Oh Mann! Und es geht immer weiter. Der Extratip beschwert sich darüber dass die Obdachlosenzeitung Tagessatz nicht mehr in deutscher Hand ist und jetzt sogat von Ausländern verkauft wird.
http://lokalo24.de/news/zoff-um-den-tagessatz-osteuropaeer-draengen-in-verkaeufer-jobs/483240/.
Und eindeutig rechtsradikale und menschenverachtende Kommentare werden weiterhin freigeschaltet. Achtet mal auf diesen „Armes Deutschland“.
Es ist wirklich schlimm dass ein so rechtsradikal angehauchtes Schundblatt wie der Extratip in allen Haushalten verteilt wird und dass es sogar in die Hände von Kindern gerät.
Die HNA zitiert Michael Rudolph vom DGB mit den Worten:
„Die von Kagida erträumte große Bewegung hat in Kassel nicht stattgefunden. Zurück bleiben einige altbekannte Nazis, Hooligans und politische Wirrköpfe“. (http://www.hna.de/kassel/buendnis-gegen-rechts-kagida-geschichte-4763090.html)
Da fragt man sich doch glatt, was davon ein gewisser Zeitungsredakteur ist.
Sieh doch mal einer an: Kaum hat der HNA-Watchblog auf den Zweiter Weltkrieg-verharmlosenden Text “Unsere Jugend ist zu weich!” hingewiesen, schon wird dieser Text nicht mehr im Internet angezeigt. Hat Kagida-Hahne etwa angst, dass man seine Presse als das erkennt, was sie eigentlich ist? Das ist Feigheit vor dem Feinde, Herr Hahne. Deutscher Heldenmut sieht anders aus!
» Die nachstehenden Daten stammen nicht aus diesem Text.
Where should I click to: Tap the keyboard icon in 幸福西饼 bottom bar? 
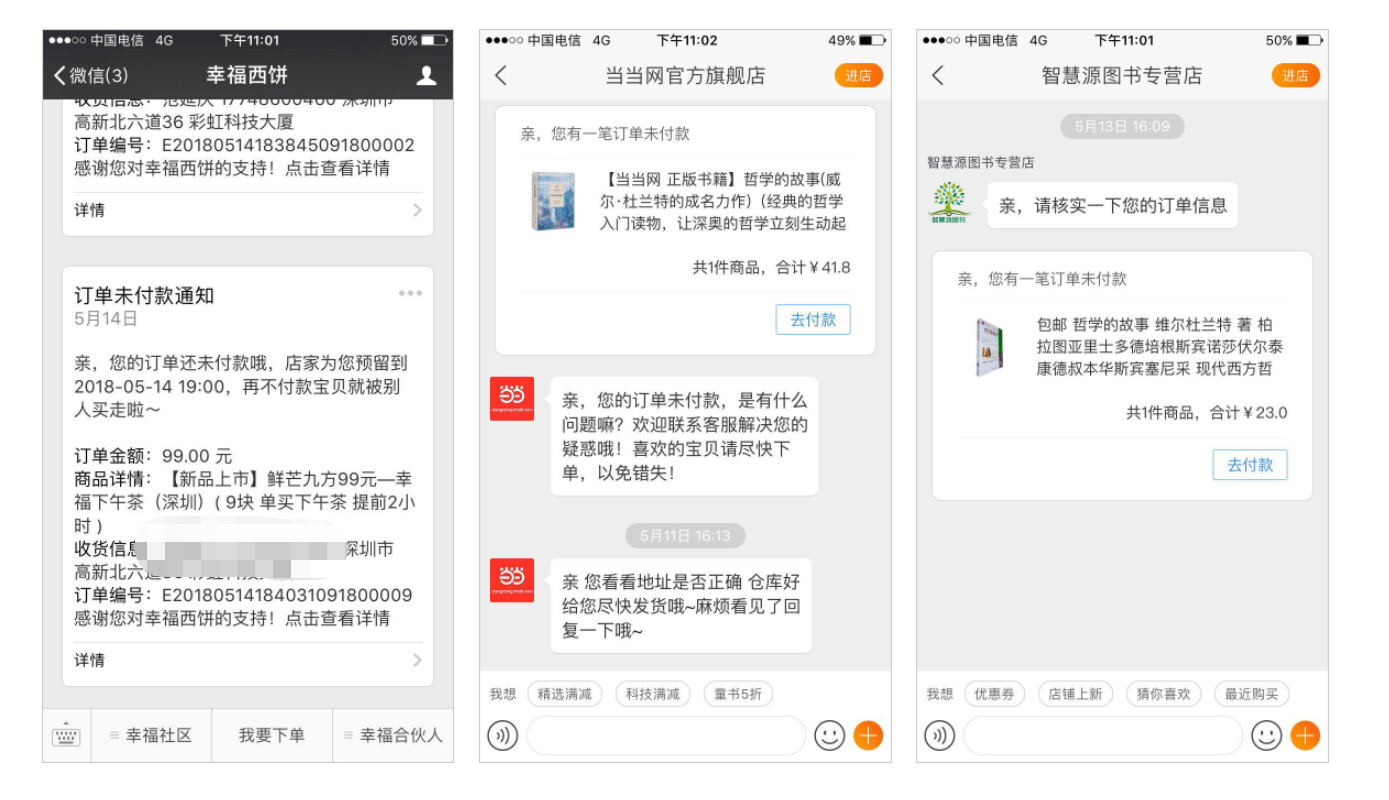[64, 735]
Da wundert es nicht im geringsten dass im Extratip ausgiebig über jedes noch so kleine Vergehen und Verbrechen berichtet wird, aber der Kasseler Neonazi Bernd T. mit keinem Wort erwähnt wird. Dieser Mensch wird immer wieder aufs neue wegen zahlreichen brutalen Verbrechen verurteilt und war sogar vor den NSU-Prozeß geladen wo er nie aufgetaucht ist. Gerade dieser Fall wäre ein gefundenen Fressen für jede Zeitung. Wenn ich mir jedoch den Extratip Chefredakteur Rainer Hahne beziehungsweise seine Schreibe ansehe, erscheint es nur logisch, dass dieser Rechte Straftäter nicht erwähnt wird. Hier scheint das Prinzip „Eine Krähe hackt der anderen kein Auge aus“ mehr zu wiegen als das Prinzip dar redaktionellen Berichterstattung.